Follow-up paired-samples t-tests revealed that this interaction was driven by a significant difference between predictive and postdictive bias for the MC-only group, t(125) = 5.82, p < 0.001, d = 0.52, such that predictive bias (M = 0.08, SD = 0.57) was higher than postdictive bias (M = −0.17, SD = 0.57). However, for the answer justification group, there was no significant difference between predictive bias (M = −0.07, SD = 0.70) and postdictive bias (M = −0.15, SD = 0.70), t(111) = 1.43, p = 0.164, d = 0.14.
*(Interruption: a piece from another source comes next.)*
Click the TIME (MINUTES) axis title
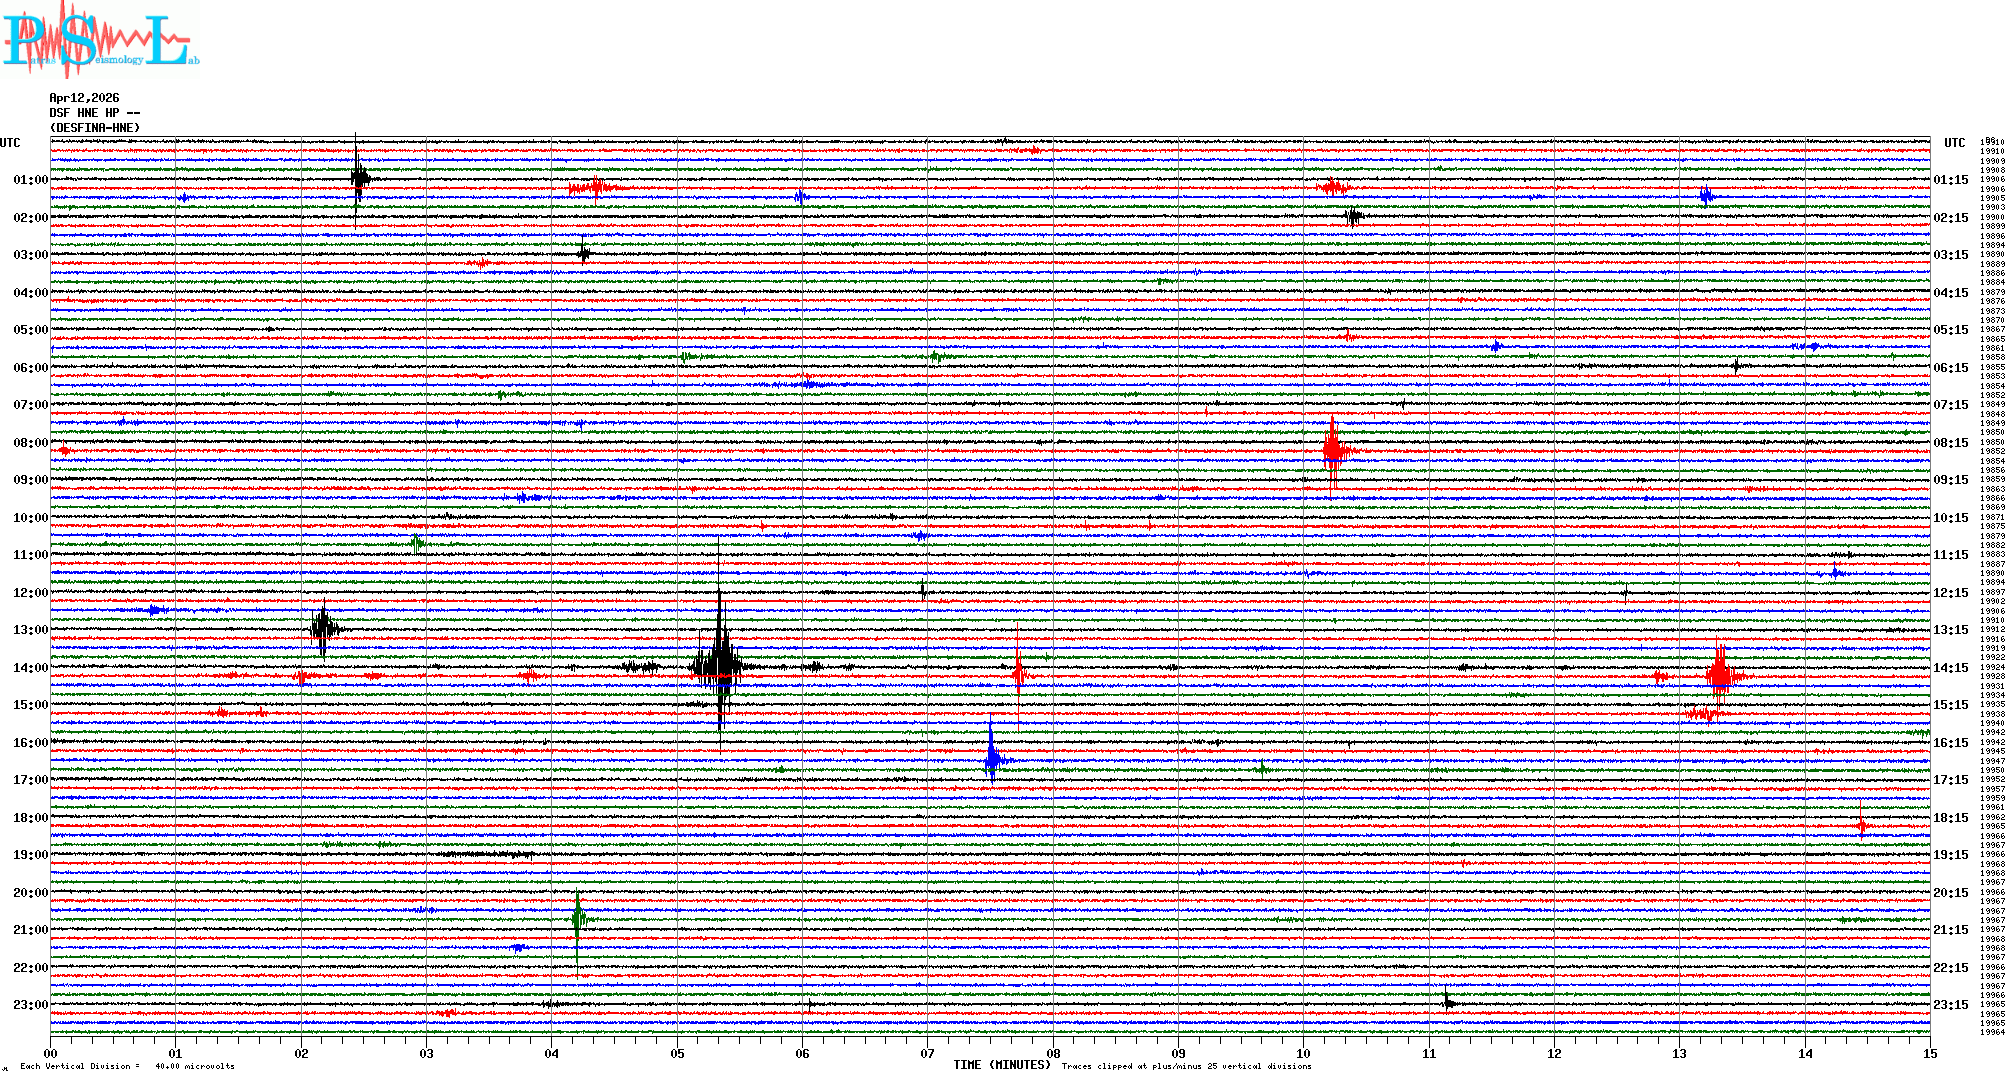Screen dimensions: 2010x1080 pos(1002,1065)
3.2.4. Familiarity Ratings and Self-Reported Answer Changing

Familiarity ratings did not differ for participants in the answer justification group (M = 2.09, SD = 0.89) or the MC-only group (M = 2.18, SD = 0.90), t(110) = 0.61, p = 0.542, d = 0.12. Similar to Experiment 1, participants in the answer justification group most frequently stated that they changed their answers “sometimes” (see the bottom of Table 2).

3.3. Discussion

The results of Experiment 2 successfully replicate the findings from Experiment 1, demonstrating that participants in the answer justification group outperformed those in the MC group on the immediate test. Additionally, the results reaffirmed that the predictive and postdictive bias scores varied depending on the testing group. Performance on the standard MC test administered 48 h later showed a numerical advantage for the answer justification group over MC-only, but analyses did not reach significance.

4. General Discussion

Across two experiments, we demonstrated that answer justification is an effective technique for enhancing test performance compared to standard MC questions. In our first experiment, participants who provided justifications were more likely to select the correct response than those who simply answered the questions alone (Figure 3). Our second experiment replicated this finding and explored how answer justification influenced learning after a delay (Figure 4). In the delayed test (48 h later), we found the same numerical effect in the same direction as the immediate test, where participants in the answer justification group scored higher than those who did not have the option to justify their answers, but these results were nonsignificant. Overall, our three comparisons of answer justification to MC-only tests on MC test performance yielded small to medium effect sizes (Experiment 1: d = 0.54; Experiment 2, immediate yest: d = 0.31, delayed test: d = 0.34). These results suggest that answer justification may involve elaborative retrieval, but further exploration is needed.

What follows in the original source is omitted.